# Supplementary Material

### Introduction to GUI-World
Our dataset covers six GUI scenarios and eight types of GUI-orientated questions in three formats, with 12,379 videos and more than 100k QA pairs focusing on both static and dynamic GUI content.

**We present our dataset in four aspects:**

### Video-Text Pairs

In this section, we only showcase the text files from the benchmark due to the substantial size of the videos, which is approximately **92 GB** and includes **12,379** videos. The text files of the entire dataset are also quite large, nearly **50 MB**. We have divided the dataset into six JSONL files based on GUI scenarios, located in the `Benchmark/` directory. Each line in these files is a dictionary containing the following keys:

- `system`: The annotated system
- `multi`: Indicates whether the video involves multiple windows, i.e., operations across different websites or software
- `app`: The software being operated
- `region`: Specifies whether the GUI content is focused on a specific region or the entire screen/software/webpage
- `goal`: The overall purpose of the video
- `keyframes`: Key frames annotated by human annotators, with each item containing subgoal and mouse/keyboard operations
- `video_path`: Path to the corresponding video
- `Description1`: A global description of the video
- `Caption`: A brief summary
- `static QA`: Queries regarding the static GUI content in the video
- `MCQA`: Multiple-choice questions related to the GUI content in the video
- `Description2`: A more detailed description of the video
- `Sequential-QA`: Questions about the temporal content in the video
- `Prediction`: Questions predicting the next stage in the video
- `Conversation`: Multi-round conversations focusing on GUI content, mostly consisting of 2 rounds
- `Reasoning`: Reasoning questions about GUI content, both static and temporal, presented as multiple-choice questions

### Case Study

Here, we present one video and its extracted keyframes for each GUI scenario.

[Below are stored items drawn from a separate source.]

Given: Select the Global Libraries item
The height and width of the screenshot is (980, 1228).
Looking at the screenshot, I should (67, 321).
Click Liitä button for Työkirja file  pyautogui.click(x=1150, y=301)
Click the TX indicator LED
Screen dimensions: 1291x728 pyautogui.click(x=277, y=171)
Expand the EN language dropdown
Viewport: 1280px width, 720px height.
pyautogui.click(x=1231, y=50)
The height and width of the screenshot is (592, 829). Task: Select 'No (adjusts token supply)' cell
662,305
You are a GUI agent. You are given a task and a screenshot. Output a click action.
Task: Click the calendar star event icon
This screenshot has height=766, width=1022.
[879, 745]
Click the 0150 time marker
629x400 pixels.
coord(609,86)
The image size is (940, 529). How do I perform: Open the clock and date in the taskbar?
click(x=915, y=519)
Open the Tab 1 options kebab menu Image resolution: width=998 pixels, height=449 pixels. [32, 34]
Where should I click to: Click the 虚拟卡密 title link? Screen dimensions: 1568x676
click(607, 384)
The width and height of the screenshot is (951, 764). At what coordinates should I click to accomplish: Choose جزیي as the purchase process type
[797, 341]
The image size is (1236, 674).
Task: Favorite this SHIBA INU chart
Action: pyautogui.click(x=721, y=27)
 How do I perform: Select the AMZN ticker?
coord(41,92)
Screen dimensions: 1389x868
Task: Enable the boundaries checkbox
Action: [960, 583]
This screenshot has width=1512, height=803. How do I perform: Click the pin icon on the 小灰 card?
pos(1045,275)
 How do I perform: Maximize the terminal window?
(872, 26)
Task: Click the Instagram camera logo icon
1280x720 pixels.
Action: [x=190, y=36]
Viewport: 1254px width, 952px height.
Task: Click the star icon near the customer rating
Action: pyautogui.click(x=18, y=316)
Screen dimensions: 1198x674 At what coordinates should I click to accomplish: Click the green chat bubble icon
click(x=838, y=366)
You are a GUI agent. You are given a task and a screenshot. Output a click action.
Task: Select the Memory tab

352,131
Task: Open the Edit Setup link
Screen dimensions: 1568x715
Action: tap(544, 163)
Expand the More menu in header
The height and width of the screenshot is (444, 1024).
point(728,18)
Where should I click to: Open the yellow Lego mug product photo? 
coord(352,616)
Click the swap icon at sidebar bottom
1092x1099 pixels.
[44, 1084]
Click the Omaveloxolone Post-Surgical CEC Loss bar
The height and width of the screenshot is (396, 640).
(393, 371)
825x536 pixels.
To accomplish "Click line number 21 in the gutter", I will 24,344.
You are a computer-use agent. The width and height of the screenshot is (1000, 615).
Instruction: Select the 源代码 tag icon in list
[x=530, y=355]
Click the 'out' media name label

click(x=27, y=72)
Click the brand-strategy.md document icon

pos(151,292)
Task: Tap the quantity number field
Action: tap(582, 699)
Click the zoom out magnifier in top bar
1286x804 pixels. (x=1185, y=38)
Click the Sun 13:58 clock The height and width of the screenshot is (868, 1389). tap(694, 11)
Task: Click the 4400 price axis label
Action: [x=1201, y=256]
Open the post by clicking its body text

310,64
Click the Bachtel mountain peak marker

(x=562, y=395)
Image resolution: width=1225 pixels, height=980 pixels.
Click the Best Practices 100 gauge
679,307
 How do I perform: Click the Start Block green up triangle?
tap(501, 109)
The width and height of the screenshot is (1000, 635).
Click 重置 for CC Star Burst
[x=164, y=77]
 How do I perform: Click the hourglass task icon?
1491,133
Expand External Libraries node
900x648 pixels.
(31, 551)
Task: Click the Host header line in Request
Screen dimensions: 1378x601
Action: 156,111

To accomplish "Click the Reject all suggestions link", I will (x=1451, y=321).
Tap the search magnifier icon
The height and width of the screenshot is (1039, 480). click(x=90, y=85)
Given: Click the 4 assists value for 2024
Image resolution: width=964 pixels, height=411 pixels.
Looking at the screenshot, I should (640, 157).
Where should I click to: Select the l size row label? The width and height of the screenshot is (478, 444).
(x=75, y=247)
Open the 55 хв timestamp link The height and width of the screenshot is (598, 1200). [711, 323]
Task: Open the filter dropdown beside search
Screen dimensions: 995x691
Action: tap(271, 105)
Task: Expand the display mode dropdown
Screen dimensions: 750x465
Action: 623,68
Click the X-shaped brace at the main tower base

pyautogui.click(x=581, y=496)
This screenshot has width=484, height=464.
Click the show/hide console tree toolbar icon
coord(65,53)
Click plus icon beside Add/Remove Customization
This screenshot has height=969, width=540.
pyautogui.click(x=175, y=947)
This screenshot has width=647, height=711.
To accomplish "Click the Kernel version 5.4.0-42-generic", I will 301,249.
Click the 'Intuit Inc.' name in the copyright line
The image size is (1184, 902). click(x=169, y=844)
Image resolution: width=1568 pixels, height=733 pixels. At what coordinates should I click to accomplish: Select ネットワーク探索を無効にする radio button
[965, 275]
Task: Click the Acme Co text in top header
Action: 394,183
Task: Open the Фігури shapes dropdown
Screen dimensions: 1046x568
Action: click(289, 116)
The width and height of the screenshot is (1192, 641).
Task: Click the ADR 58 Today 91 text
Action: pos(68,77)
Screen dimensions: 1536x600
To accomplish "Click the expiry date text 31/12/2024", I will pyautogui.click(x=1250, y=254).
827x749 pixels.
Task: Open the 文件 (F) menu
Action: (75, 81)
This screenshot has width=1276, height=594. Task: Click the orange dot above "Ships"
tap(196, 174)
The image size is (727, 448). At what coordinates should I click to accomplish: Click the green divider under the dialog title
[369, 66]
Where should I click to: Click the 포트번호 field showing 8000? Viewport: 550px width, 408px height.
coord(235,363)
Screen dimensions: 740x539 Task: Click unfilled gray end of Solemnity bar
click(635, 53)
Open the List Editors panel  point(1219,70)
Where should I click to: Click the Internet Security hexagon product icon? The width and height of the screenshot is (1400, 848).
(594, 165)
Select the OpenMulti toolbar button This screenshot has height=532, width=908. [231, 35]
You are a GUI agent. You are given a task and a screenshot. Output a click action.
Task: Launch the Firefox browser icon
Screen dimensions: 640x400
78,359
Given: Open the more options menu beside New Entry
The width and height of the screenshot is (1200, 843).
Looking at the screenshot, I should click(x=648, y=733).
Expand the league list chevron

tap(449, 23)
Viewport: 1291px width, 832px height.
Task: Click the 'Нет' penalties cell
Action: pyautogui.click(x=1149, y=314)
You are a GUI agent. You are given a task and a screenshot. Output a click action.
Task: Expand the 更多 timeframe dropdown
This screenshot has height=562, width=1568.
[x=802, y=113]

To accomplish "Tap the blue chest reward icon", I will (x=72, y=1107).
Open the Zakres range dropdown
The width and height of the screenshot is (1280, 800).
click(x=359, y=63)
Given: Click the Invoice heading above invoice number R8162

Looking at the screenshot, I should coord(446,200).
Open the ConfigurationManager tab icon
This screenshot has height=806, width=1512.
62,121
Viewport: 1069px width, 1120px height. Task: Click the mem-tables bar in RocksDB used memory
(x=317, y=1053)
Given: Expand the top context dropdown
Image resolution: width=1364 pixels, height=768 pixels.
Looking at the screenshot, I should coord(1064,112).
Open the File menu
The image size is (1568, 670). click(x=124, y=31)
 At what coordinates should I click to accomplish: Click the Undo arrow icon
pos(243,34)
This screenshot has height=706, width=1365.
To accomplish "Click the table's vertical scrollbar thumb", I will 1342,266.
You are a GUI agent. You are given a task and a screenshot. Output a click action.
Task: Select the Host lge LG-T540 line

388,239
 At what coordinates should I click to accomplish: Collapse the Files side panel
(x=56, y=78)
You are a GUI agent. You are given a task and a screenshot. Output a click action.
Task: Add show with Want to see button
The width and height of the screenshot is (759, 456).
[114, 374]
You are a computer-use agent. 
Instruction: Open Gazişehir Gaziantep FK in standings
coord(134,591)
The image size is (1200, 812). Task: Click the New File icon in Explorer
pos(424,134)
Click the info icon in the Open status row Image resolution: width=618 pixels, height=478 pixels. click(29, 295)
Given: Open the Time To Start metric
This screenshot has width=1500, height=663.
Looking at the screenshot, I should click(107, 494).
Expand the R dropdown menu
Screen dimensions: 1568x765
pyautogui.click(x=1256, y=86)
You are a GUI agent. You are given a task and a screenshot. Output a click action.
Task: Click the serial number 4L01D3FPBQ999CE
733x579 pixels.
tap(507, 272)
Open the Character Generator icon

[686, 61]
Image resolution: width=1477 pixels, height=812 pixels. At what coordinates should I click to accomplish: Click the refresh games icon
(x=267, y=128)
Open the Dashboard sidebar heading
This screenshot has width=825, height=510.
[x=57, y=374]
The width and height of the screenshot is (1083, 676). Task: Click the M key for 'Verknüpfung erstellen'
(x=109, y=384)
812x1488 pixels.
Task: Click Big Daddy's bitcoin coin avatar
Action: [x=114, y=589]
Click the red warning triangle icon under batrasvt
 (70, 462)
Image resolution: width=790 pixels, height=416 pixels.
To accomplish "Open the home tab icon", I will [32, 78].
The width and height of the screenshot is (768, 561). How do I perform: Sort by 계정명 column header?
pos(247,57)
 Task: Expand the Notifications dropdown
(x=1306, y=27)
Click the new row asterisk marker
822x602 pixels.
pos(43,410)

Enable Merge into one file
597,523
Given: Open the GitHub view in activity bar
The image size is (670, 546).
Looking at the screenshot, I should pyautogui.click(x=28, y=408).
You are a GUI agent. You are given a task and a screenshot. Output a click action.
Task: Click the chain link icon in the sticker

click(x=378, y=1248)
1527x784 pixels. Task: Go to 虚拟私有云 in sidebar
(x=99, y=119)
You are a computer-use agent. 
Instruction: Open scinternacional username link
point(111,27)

The files are located in the `Case Study/` directory.

### Benchmarking Code

We demonstrate how to benchmark three commercial Image LLMs using the provided API:

```bash
python benchmark.py --input "<benchmark_file>" \
--output "auto" \
--model "<benchmark_model>" \
--setting "<GUI scenarios>" \
--keyframe "<keyframe selection method>"
```

This will generate a results file, which can be evaluated using the `code/llm-judge.py` script:

```bash
python llm-judge.py --input "<filename>" \
--output "auto" \
--model "gpt-4" \
[Other parameters] \
--directly  # Only for No CoT response
```
### Ethical Considerations
The content of the videos complies with double-blind requirements and does not disclose any personal privacy or involve any commercial infringement.